I walked outside at two in the afternoon today and the sky felt heavy with the low clouds and cold, cold. I was not made for winter. Last Friday, after a long drive, I pulled the down yellow sleeping bag out to the couch and set the fireplace. The cat crept in. I slept for hours and woke up only to read a bit, Katz and his fermentation stunts (The New Yorker). I now have four cabbages and a pound of sea salt. But that's another weekend story. What I have now is this fast rustling storm that sets a man inside, one you want to look out of windows to see, glad you are not out in it. But really, we are all out in it. Deep as we ever thought.

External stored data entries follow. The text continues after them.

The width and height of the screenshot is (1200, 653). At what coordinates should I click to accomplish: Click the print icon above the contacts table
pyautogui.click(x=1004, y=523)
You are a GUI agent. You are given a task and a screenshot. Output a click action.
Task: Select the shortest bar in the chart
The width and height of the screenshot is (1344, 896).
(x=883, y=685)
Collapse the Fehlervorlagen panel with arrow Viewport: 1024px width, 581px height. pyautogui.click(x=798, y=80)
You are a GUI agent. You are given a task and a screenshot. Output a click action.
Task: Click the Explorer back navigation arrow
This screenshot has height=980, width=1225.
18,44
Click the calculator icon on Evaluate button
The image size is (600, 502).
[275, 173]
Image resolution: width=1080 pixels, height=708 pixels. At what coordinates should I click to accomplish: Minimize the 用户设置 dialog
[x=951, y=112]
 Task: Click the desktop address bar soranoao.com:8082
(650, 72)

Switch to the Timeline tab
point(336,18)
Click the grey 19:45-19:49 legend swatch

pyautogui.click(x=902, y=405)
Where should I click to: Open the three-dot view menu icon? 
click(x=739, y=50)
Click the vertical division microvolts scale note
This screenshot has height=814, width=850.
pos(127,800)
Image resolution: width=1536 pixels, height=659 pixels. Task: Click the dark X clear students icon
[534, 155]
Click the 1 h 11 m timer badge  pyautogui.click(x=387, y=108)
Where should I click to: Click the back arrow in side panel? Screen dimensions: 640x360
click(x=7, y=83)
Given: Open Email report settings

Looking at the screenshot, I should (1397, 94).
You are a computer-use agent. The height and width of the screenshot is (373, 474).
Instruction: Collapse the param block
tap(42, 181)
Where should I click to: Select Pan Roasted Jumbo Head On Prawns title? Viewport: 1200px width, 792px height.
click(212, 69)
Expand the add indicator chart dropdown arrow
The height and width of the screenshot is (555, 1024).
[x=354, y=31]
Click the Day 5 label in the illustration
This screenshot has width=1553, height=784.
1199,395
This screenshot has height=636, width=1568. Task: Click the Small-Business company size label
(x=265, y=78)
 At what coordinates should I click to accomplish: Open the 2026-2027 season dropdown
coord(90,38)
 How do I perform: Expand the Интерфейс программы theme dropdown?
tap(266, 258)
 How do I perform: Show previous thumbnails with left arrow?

Sometimes I look back through the pictures for something to hold on to. And I don't mean people or faces, not that they don't count -- they do, dearly. But it is the places, filled with bending trees, or the way an old car looks sitting out in a field, straw grass window high. It is the thin cut of an upland trail and the crack of a hand painted wall out of a breakfast city window. It is the sounds of a hundred horns, voices that blare at volumes distinct for their age. No decade plays the same notes. So when you reach back to hold on, everything moves.
There is danger in these tectonics. Our North is ever-shifting. And if the poles don't melt, our center brews in anaerobic turbulence. The core is molten and I know that from color school books. But I can not touch this, and it does not yet burn, so tonight I look through glass at winter limbs. There is truth in change, honesty in the vast cloud above us, tumbling past so it doesn't end as rain on some unplowed field in South Carolina. This is when is reach, and there is nothing to hold on to.
Gary Snyder knows something about this, I think. Every week or two I see what he might say:
--
Not Leaving the House
by Gary Snyder
When Kai is born
I quit going out
Hang around the kitchen – make cornbread
Let nobody in.
Mail is flat.
Masa lies on her side, Kai sighs,
Non washes and sweeps
We sit and watch
Masa nurse, and drink green tea.
Navajo turquoise beads over the bed
A peacock tail feather at the head
A badger pelt from Nagano-ken
For a mattress; under the sheet;
A pot of yogurt setting
Under the blankets, at his feet.
Masa, Kai,
And Non, our friend
In the garden light reflected in
Not leaving the house.
From dawn till late at night
making a new world of ourselves
around this life.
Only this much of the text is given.